> Task objective
Please copy the stretch from "According to DDOT, a" through "to walk on." in the service lane article below, word for word.

> Extracted text

● ● ● ● ● ● ●

The service lane shall live on.
WAMU/Martin Austermuhle
The service lane shall live on.

Cleveland Park residents and businesses have been mostly divided over the fate of a service lane running along Connecticut Avenue for years, but this week the D.C. Department of Transportation said that it would not turn the lane into a wide sidewalk as part of a broader $1.5 million streetscape plan for the neighborhood.

According to DDOT, a large portion of the 500 comments the agency received on the streetscape plan sided against getting rid of the 18-foot service lane, which was carved out of a 30-foot sidewalk in 1960 to provide 27 parking spots on the east side of Connecticut Avenue between Macomb and Ordway Streets.

Since the possibility of changes to the service lane was floated this summer, business owners and some residents have argued that the parking spots were needed in the heavily trafficked neighborhood. Other residents disagreed, arguing that the presence of the service lane left pedestrians with a narrow sidewalk to walk on.

At a public meeting on Wednesday DDOT officials said that opinion in the neighborhood was mostly divided between keeping and getting rid of the service lane, while two compromise options that would have widened the sidewalk while maintaining some parking received little interest. A proposal for a pilot project in which the service lane would be temporarily closed to test the impact on pedestrians and parkers also received tepid support.

Still, an informal survey conducted by Cleveland Park resident Bob Ward found that 56 percent of respondents who lived in the neighborhood favored getting rid of the service lane. Ward also found differences by age group: younger residents were more likely to side with turning the lane into a sidewalk, while older residents preferred keeping the service lane untouched.

While the streetscape plan won't make any changes to the service lane, DDOT still plans on adding benches and trees and reconfiguring some crosswalks to better accommodate pedestrians.

● ● ● ● ● ● ●

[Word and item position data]

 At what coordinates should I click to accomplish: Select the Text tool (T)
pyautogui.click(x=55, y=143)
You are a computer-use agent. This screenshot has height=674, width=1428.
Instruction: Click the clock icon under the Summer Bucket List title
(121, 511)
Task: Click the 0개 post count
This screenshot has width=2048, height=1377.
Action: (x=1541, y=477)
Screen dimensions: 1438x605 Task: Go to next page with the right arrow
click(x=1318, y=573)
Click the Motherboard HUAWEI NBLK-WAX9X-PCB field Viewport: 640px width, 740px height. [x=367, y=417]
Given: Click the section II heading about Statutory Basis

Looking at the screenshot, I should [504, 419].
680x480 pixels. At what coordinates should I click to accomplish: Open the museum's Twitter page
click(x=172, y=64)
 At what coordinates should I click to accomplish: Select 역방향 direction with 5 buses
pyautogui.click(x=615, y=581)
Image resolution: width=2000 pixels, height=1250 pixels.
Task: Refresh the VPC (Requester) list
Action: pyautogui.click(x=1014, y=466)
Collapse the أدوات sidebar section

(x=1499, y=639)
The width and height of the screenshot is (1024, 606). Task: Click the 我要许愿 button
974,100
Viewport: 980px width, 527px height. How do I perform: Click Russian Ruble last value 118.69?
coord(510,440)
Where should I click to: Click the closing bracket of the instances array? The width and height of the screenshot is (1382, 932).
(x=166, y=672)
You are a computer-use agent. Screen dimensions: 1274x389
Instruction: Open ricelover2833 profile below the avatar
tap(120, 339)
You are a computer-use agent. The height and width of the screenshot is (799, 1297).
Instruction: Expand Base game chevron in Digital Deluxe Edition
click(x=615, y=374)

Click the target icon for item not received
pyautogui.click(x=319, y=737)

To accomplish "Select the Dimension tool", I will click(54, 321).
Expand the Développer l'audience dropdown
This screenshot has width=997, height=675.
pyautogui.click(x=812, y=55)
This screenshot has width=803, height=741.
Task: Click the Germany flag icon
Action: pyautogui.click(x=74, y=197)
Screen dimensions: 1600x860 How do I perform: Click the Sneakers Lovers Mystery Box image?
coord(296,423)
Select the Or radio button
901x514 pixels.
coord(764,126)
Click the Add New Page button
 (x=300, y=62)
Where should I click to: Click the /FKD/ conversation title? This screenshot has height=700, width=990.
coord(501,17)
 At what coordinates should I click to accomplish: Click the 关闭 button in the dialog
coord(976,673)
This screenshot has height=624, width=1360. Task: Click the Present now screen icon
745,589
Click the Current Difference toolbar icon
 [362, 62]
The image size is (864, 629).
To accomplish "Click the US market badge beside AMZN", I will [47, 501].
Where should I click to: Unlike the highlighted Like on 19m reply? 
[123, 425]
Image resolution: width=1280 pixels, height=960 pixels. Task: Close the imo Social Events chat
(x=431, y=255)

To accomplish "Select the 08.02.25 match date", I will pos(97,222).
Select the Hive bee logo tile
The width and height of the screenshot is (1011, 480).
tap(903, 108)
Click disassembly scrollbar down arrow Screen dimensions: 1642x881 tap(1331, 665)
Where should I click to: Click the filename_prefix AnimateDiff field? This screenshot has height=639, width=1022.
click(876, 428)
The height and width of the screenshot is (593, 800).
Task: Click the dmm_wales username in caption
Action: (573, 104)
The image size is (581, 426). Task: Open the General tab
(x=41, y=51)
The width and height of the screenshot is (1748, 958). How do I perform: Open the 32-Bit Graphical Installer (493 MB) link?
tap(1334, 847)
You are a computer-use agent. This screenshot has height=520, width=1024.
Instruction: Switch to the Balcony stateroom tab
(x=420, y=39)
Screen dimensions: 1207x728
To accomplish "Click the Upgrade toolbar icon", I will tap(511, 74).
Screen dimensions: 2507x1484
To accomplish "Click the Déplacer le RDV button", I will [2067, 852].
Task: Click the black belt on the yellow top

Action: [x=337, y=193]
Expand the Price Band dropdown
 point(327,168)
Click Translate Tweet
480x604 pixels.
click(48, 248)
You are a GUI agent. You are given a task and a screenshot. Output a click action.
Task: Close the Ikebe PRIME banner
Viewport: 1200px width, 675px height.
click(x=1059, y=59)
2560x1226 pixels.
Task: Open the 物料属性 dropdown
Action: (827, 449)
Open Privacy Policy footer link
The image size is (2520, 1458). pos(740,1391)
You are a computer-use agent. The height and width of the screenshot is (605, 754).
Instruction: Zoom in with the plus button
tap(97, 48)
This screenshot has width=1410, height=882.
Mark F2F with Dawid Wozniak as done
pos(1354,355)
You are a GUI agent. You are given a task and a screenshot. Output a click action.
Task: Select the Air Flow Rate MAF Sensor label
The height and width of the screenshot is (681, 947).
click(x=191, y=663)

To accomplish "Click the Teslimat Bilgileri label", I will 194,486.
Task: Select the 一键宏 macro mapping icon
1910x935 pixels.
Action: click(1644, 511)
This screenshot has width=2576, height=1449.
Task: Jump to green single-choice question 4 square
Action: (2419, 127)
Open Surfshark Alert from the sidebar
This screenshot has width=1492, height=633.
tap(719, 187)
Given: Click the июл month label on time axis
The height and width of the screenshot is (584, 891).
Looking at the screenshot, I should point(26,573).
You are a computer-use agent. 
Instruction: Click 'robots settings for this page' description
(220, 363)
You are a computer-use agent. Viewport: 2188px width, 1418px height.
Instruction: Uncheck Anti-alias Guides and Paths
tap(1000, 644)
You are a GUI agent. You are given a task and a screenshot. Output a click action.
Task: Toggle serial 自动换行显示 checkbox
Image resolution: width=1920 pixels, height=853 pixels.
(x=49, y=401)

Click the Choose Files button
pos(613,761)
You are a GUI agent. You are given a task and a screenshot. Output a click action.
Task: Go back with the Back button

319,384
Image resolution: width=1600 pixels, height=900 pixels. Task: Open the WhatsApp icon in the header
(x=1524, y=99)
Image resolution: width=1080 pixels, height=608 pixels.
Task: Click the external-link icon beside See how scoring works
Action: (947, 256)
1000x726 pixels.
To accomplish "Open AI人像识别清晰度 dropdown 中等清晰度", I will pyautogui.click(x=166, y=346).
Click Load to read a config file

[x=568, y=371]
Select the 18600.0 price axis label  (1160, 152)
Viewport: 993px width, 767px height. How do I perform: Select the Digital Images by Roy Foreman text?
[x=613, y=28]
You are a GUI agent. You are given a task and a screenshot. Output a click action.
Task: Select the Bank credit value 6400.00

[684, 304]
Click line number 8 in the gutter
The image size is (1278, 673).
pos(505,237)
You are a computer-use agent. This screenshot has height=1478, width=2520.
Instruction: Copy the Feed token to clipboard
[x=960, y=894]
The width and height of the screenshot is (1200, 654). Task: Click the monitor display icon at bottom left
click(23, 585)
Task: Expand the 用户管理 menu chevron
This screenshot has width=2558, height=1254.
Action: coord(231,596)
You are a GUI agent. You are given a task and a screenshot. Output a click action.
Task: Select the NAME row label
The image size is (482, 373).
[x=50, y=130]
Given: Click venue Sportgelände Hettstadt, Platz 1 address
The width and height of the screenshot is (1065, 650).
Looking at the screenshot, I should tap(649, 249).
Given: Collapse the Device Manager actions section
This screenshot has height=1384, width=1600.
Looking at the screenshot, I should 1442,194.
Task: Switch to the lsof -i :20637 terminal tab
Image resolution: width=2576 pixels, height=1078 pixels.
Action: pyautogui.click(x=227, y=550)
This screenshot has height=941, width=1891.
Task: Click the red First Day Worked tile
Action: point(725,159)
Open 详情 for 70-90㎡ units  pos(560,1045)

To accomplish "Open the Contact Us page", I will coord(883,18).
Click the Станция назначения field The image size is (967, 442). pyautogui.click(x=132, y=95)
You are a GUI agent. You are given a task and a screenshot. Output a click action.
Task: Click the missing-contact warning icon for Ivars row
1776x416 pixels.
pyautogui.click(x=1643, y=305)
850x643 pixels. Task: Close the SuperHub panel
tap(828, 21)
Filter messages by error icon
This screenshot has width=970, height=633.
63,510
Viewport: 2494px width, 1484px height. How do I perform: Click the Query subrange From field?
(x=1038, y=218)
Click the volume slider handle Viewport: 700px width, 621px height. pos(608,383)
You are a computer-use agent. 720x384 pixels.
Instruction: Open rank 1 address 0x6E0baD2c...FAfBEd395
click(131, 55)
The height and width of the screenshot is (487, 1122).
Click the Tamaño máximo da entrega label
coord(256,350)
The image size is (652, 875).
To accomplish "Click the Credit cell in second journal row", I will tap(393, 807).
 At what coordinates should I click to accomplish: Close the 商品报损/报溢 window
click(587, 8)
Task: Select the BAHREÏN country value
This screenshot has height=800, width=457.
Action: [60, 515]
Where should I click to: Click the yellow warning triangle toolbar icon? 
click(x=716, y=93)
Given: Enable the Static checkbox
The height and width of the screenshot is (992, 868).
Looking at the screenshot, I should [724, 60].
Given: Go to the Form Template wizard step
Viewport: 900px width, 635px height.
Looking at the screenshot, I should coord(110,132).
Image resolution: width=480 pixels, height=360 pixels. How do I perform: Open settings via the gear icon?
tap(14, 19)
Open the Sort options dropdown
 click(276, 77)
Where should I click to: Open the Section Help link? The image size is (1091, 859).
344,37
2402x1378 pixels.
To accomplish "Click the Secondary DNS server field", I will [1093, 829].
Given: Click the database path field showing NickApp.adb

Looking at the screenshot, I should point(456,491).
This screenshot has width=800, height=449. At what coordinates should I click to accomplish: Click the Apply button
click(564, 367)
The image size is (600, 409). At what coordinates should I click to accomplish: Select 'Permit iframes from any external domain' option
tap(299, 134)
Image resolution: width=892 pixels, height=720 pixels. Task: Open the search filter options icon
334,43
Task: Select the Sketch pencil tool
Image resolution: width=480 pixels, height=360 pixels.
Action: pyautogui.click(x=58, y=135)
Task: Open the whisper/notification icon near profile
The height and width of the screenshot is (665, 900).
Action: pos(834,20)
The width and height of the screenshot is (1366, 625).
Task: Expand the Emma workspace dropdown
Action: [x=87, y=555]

● ● ● ● ● ● ●

> Output for this task
According to DDOT, a large portion of the 500 comments the agency received on the streetscape plan sided against getting rid of the 18-foot service lane, which was carved out of a 30-foot sidewalk in 1960 to provide 27 parking spots on the east side of Connecticut Avenue between Macomb and Ordway Streets.

Since the possibility of changes to the service lane was floated this summer, business owners and some residents have argued that the parking spots were needed in the heavily trafficked neighborhood. Other residents disagreed, arguing that the presence of the service lane left pedestrians with a narrow sidewalk to walk on.